AWS Database Blog
How SGK simplified the data structure of a highly dynamic workload by migrating from an RDBMS to Amazon DynamoDB
Many database solutions are available today, and choosing the right one for your use case can be difficult. Recently, NoSQL databases have been widely adopted for real-time web applications. Amazon DynamoDB is an example of a NoSQL database that is optimized to yield significant flexibility and performance benefits over a traditional relational database management system (RDBMS). A traditional RDBMS can be limited by its table design, which is fixed and schema-based.
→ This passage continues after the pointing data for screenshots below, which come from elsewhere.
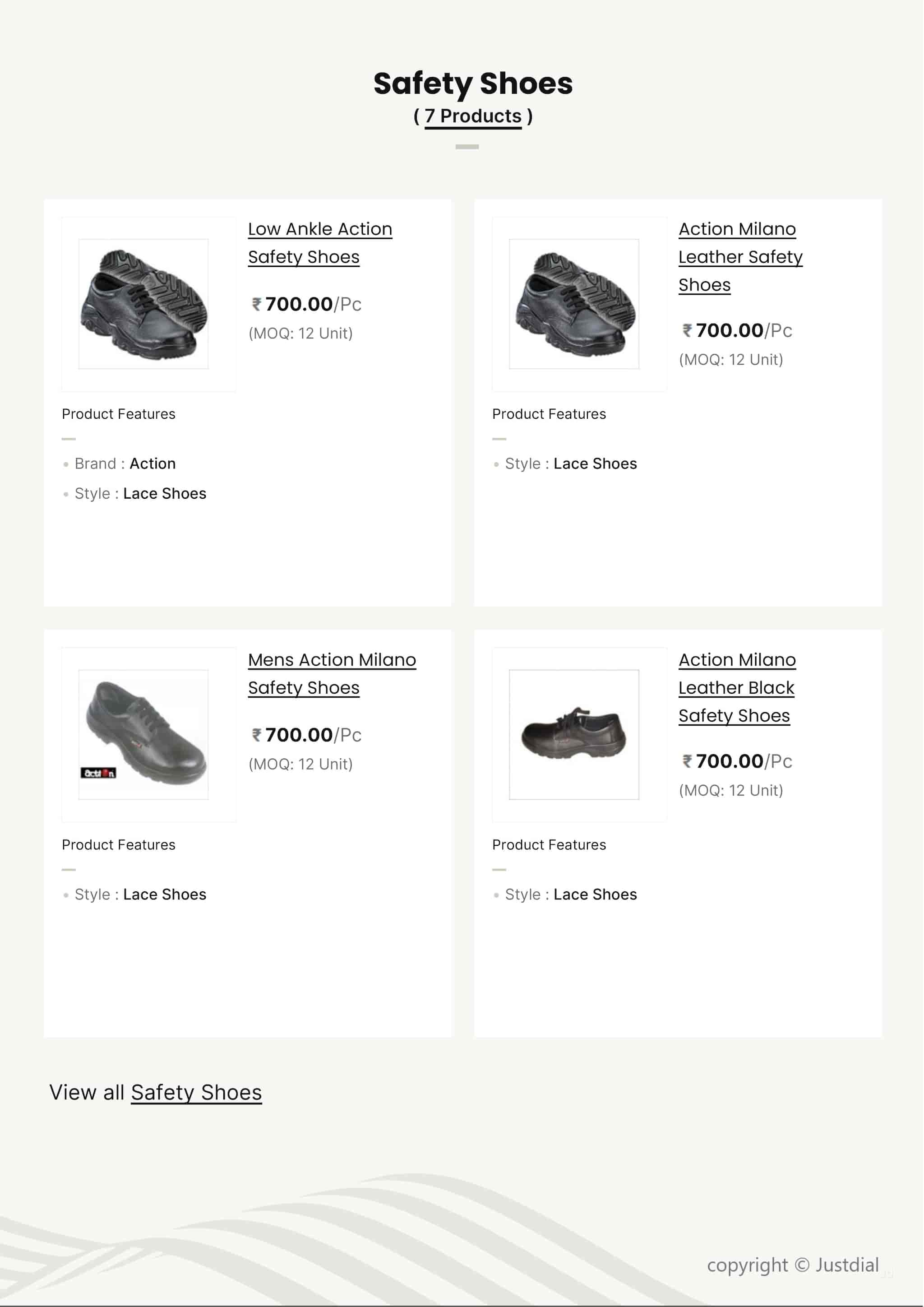The height and width of the screenshot is (1307, 924).
Task: Click the Safety Shoes page heading
Action: tap(473, 83)

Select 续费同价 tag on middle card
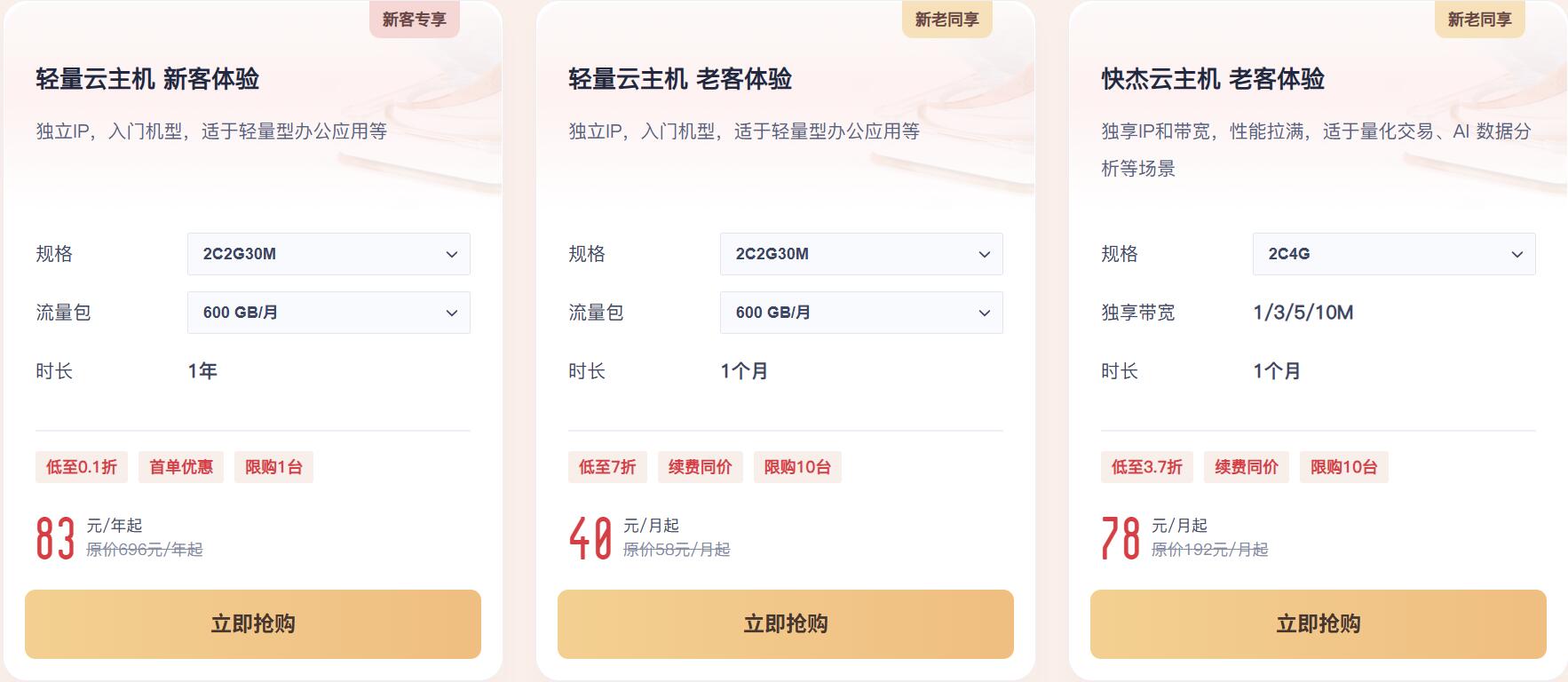click(701, 467)
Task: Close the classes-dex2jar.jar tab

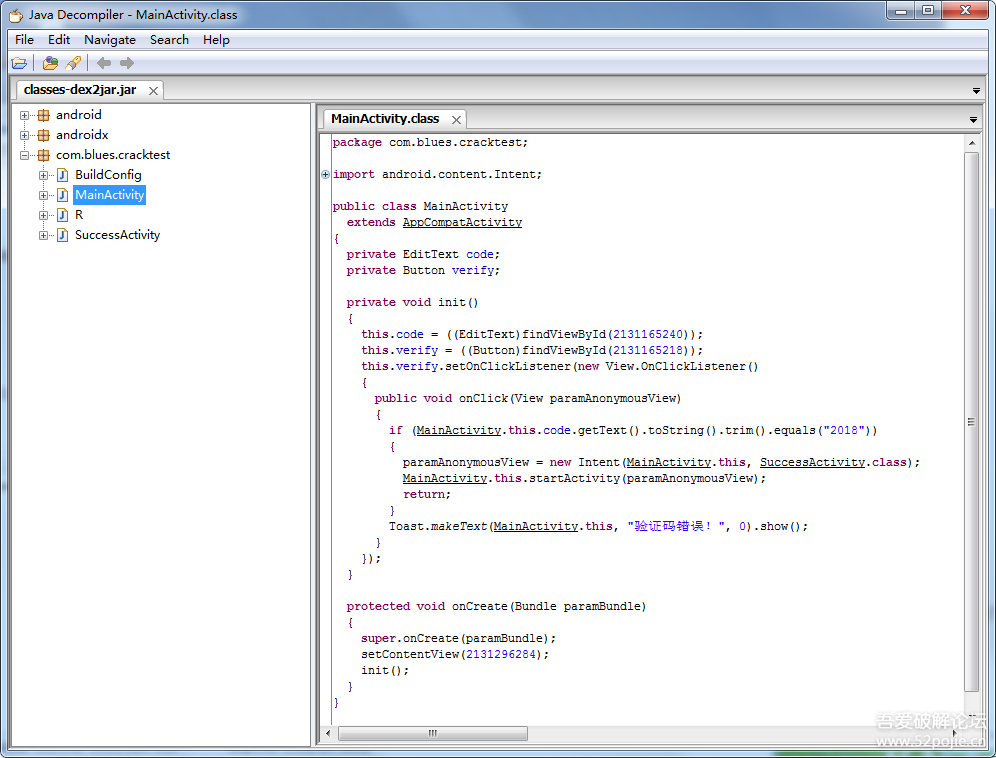Action: tap(154, 90)
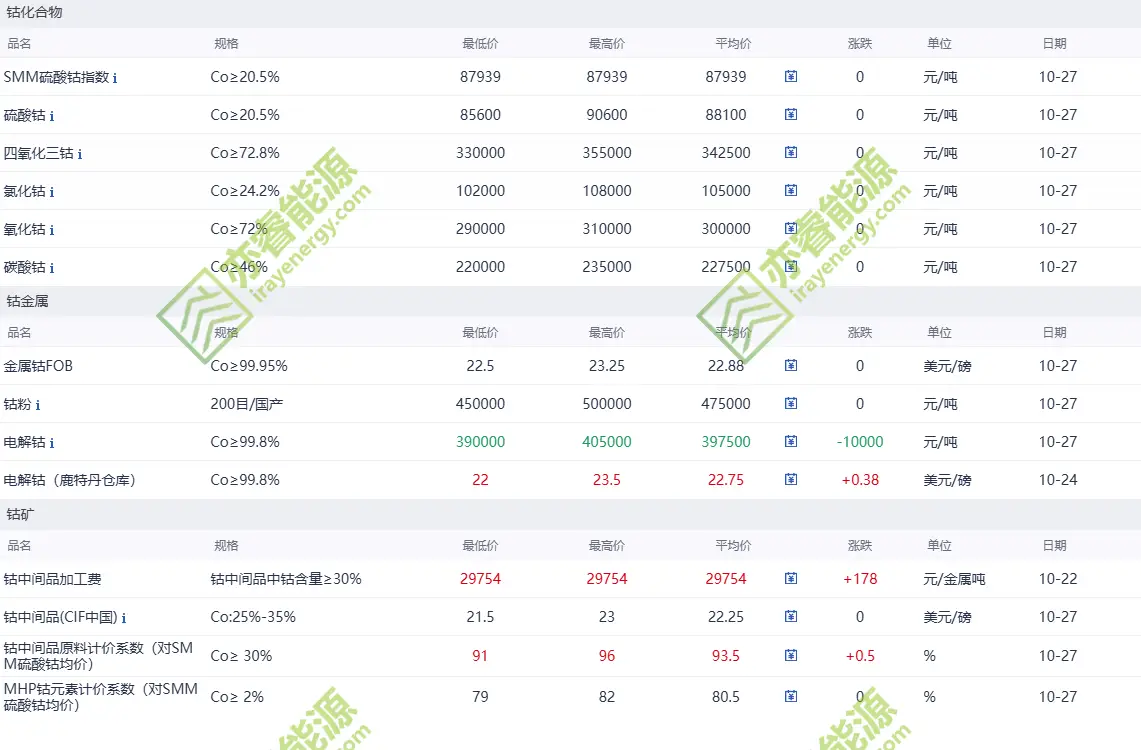Select the 钴化合物 section header
This screenshot has height=750, width=1141.
pyautogui.click(x=35, y=13)
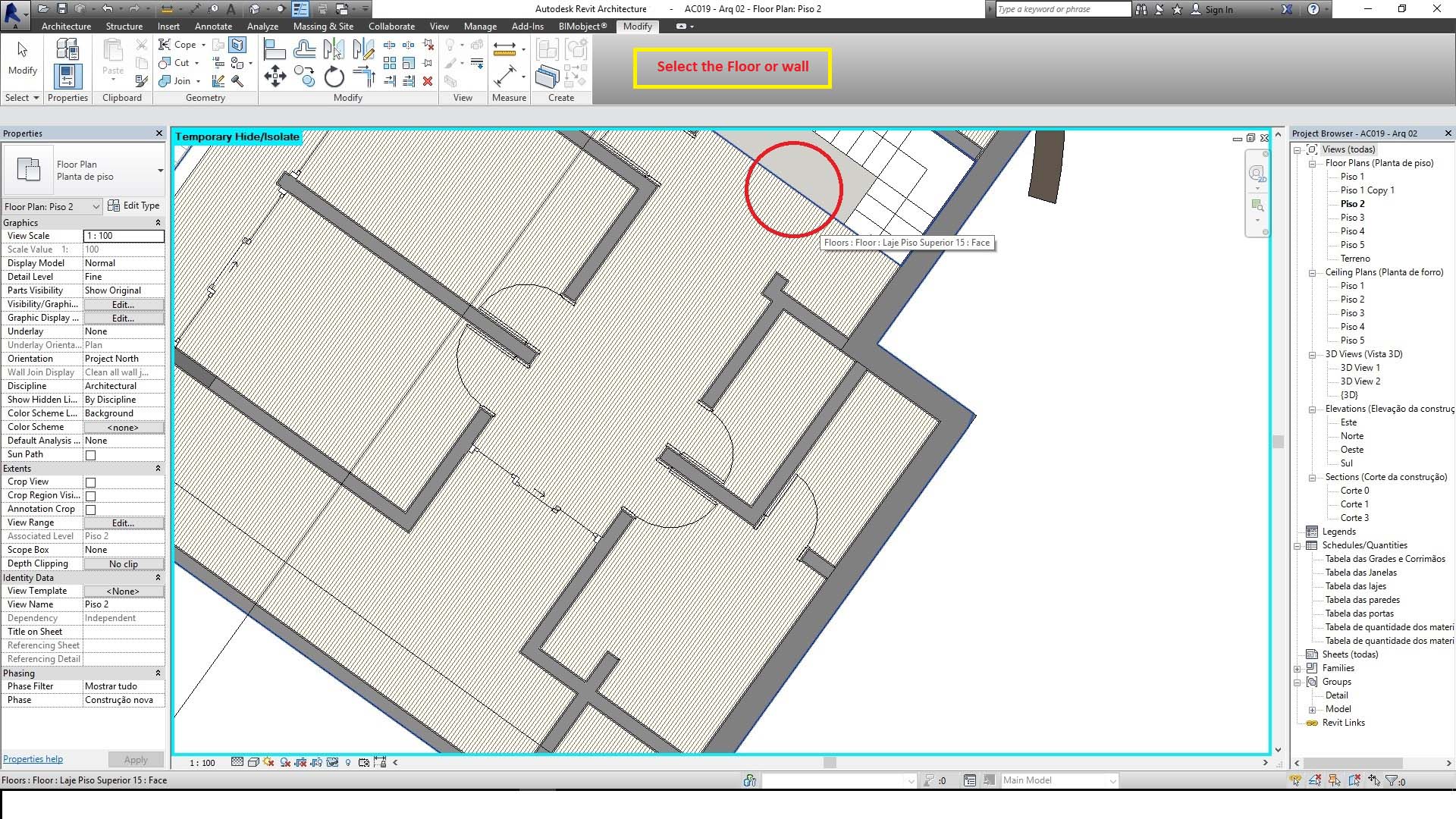Select the Align tool in the ribbon

274,50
In this blog post, SGK Solutions Architect Murugan Poornachandran explains how SGK created an optimal design pattern for SGK’s dynamic client configurations and rules. This design uses DynamoDB to accommodate SGK’s evolving microservices architecture and diverse stakeholders. This new design was a significant improvement over SGK’s legacy RDBMS solution. Murugan also explains how SGK has used the schemaless table feature in DynamoDB with a normalized relational data model to manage or automate the frequent changes in their data management system. This approach substantially reduces the time required for data processing.
Background information
SGK’s Global Content Creation Studio network creates content and solutions that connect brands and products to consumers through photography, video, and copywriting. When transitioning from large enterprise, multitenant applications to a microservices architecture, one key challenge we at SGK encountered was managing clients and their variable configurations and rules.
For example, we needed to share our client and configuration data across all our microservices. Client data includes categories, departments, and locations, and configuration parameters include security-related details such as access permissions and roles. In addition, clients’ configurations and rules needed to be continually customized for different users and shared across multiple microservices.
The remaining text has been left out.